* **Provided information**:
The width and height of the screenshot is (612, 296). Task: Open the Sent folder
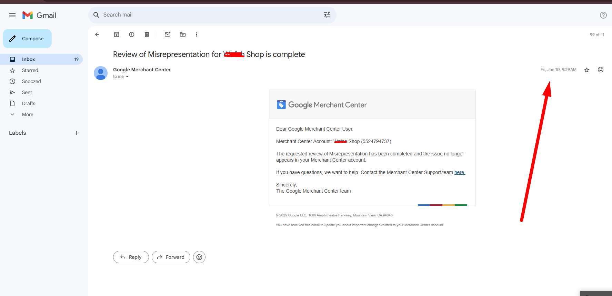tap(27, 92)
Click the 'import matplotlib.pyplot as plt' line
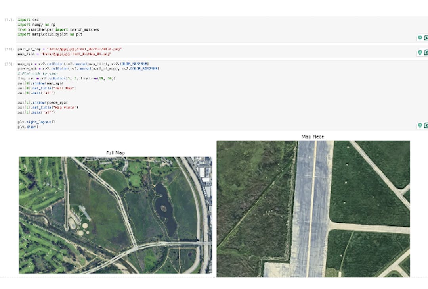The image size is (428, 289). pos(49,35)

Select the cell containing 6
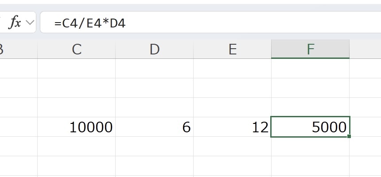coord(154,127)
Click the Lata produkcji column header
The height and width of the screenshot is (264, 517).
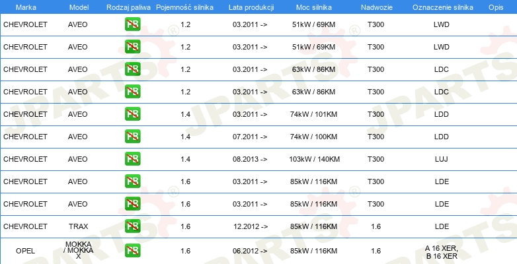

* **Problem**:
Reproduce these records exactly, but not the pictures.

* **Result below**:
The width and height of the screenshot is (612, 296). Task: Open the Sent folder
tap(27, 92)
Click the 'import matplotlib.pyplot as plt' line
The image size is (428, 289). pos(49,35)

Select the cell containing 6
coord(154,127)
Click the Lata produkcji column header
The height and width of the screenshot is (264, 517).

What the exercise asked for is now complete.